SALON

How I learned to love being a vegetarian

16 years later, I've come to terms with what it means to me -- not sacrifice, not gospel, just being

Topics: Ethics of eating, Vegetarianism and veganism, Food,

How I learned to love being a vegetarian

Over the last week, Salon has featured a series of essays about our complex relationship with eating meat. Some of these pieces were written by meat-eaters who question their choices, and some authored by confused, troubled and temporarily lapsed vegetarians. In the letters section, though, accusations flew: Salon, evidently, was “funded by the meat industry” and hell-bent on “trying to turn vegetarians into meat eaters.” The same question echoed throughout each thread: Why can’t Salon publish an article about a content vegetarian for once?

I am a content vegetarian. I’ve lived with being a vegetarian for so long that most people I meet don’t notice it. I don’t try to hide my dietary restrictions, but I’m not shouting from the rooftops either. After a more vocal youth, I no longer feel the need to spread the gospel of meatless eating. At some point, I found a combination of peace and internal conflict that keeps me happy to just be.

I stopped eating meat when I was 8. It was your typical “city girl goes to the country for sleepaway camp, realizes cute farm animals turn into meat products and declares vegetarianism” story. In the immediate aftermath, the decision wasn’t particularly difficult: The camp was run by hippies and had an entire meatless section in the cafeteria.

My parents were understandably horrified when I returned home. I was an infamously picky eater whose preferred diet consisted of pizza, cereal, bagels and hot dogs. Getting rid of meat would significantly cut into the foods I was willing to eat. They did strike a deal with me, though: Fine, be a vegetarian, but you need protein, so you have to eat fish.

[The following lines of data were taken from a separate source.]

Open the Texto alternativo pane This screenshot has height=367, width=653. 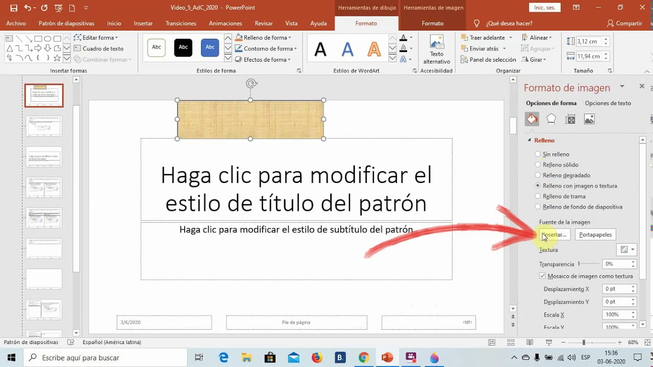pyautogui.click(x=437, y=49)
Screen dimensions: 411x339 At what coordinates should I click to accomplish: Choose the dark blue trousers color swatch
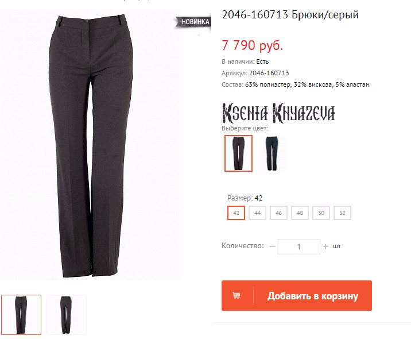pyautogui.click(x=272, y=153)
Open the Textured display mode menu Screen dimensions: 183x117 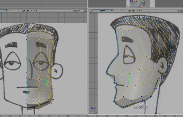76,11
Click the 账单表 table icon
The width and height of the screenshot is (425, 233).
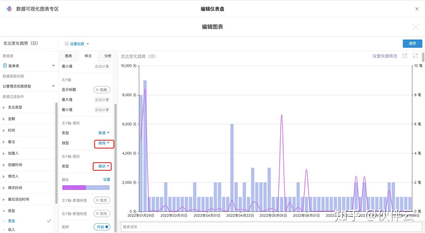pyautogui.click(x=5, y=66)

Over the next few years, I went through the vehement phase of my vegetarianism. Factory farms were unspeakably cruel. Family farms betrayed the trust between animals and their human keepers. (At that age, I didn’t understand that small farming operations barely existed in America.) The concept of raising a creature for slaughter was disgusting. My high point was when I convinced one of my friend’s fathers to become a vegetarian. Another victory for the environment and animals everywhere!

As time went on, though, passion faded into habit. I quit eating fish on principle when I was 16 (and largely beyond the purview of my parents’ maxim), but the intensity was gone. I didn’t feel the need to bring anyone into the light.

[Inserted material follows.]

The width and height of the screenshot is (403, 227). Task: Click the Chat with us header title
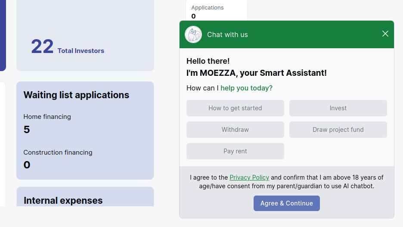[x=227, y=35]
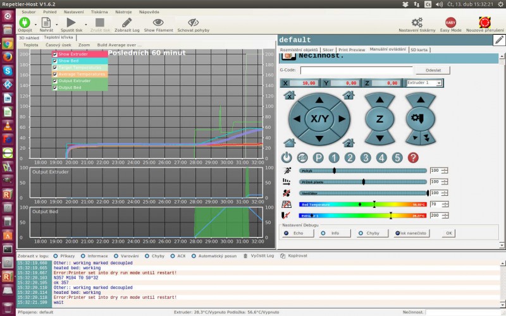
Task: Toggle Show Filament eye icon
Action: tap(158, 23)
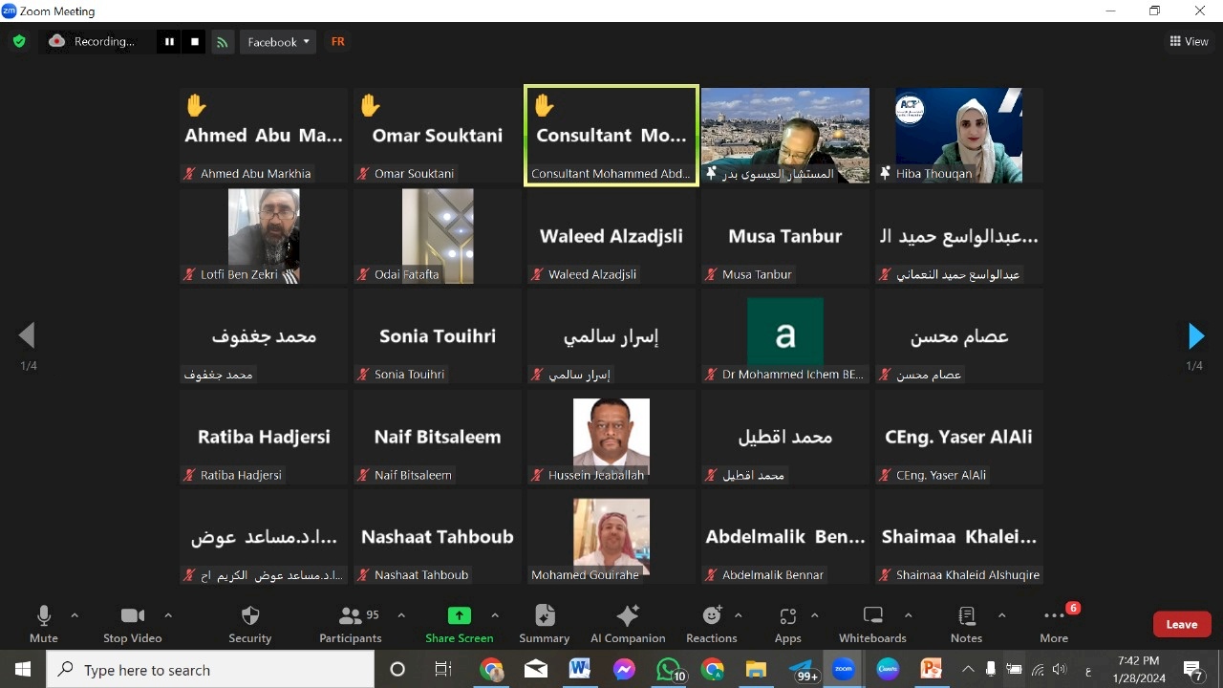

There have been times when not eating meat felt downright silly: Of all the problems in the world, this was the one I decided to take a definitive stance on? Weren’t the rights of women under the Taliban more important than those of cattle in slaughterhouses? Shouldn’t I be more concerned with the wars America was waging overseas than with methane gas produced by cow flatulence? Didn’t the genocide in Darfur rank higher on the list than the killing of a few more chickens? And didn’t my mere ability to be a vegetarian just smack of upper-middle-class privilege?

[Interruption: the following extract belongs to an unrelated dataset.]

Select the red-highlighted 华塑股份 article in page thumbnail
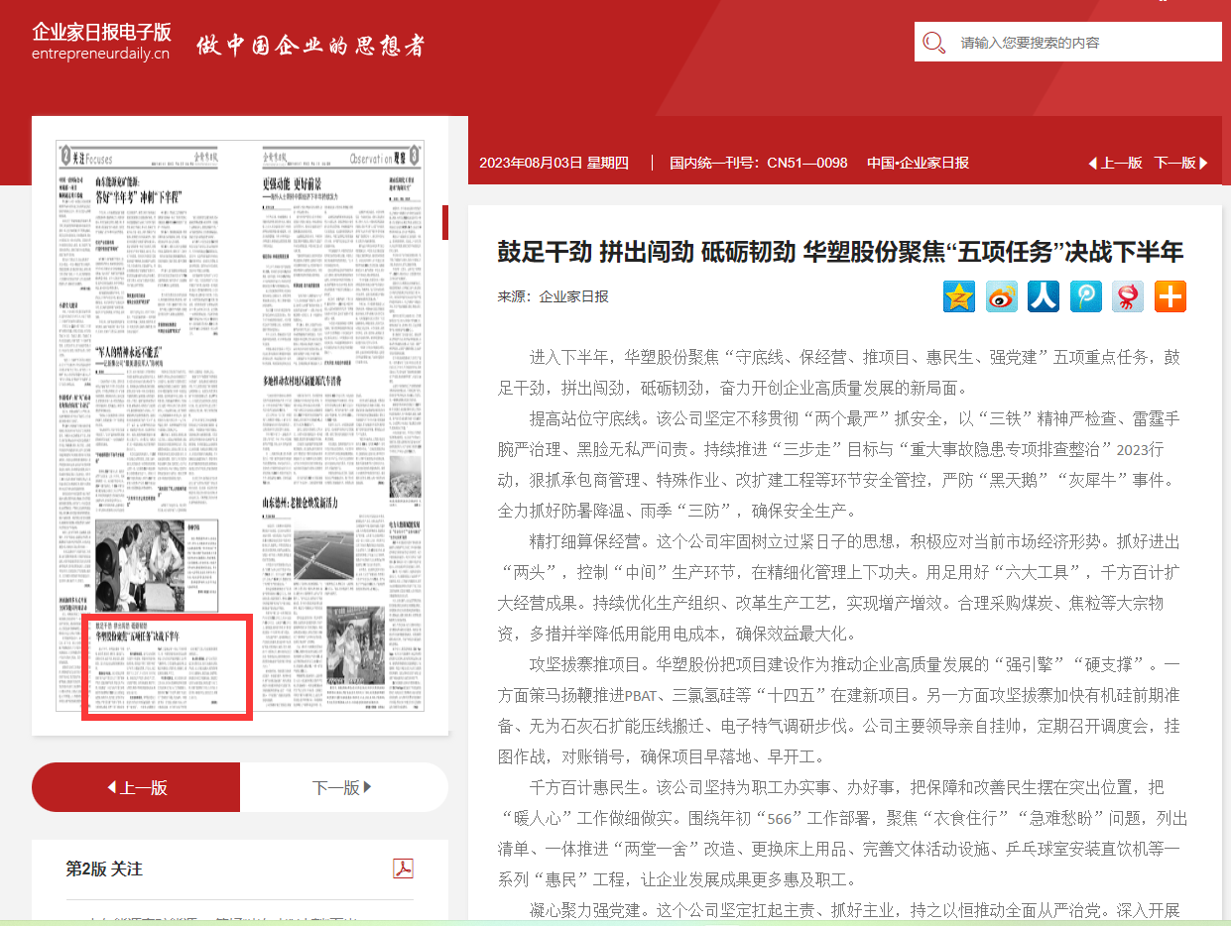The width and height of the screenshot is (1231, 926). pos(168,667)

For a while, I did feel conflicted about being a vegetarian, but never about the actual not eating meat aspect of it.  My ambivalence stemmed from ideas of what being a vegetarian meant and how it reflected on me as a person. I hated the vision of vegetarians as the progressive equivalent of “Campus Crusaders for Christ.” I didn’t eat meat, but I didn’t feel particularly angry about anyone else doing so. I hated when religious zealots tried to dictate my behavior, so I had no desire to go around telling people what they should and should not eat — or to be closely associated with those who did.

I went through college letting people find out about my eating habits out of necessity; I didn’t advertise them. My attitude went along the lines of, “I’m a vegetarian, please don’t judge me for it!”

Now, I’m a vegetarian the way I’m a New Yorker or a woman or the youngest child. It’s an innate part of who I am, but it doesn’t define me as a person, politically or otherwise. Meat consumption may not be the most pressing problem on the planet, but it is one of the few I can easily combat. Being a vegetarian is one of those little things I do that helps out the planet a bit. Am I the most assiduous recycler in the world? No, but I’ll be damned if I’ll eat a steak.

Emily Holleman is the editor of Open Salon.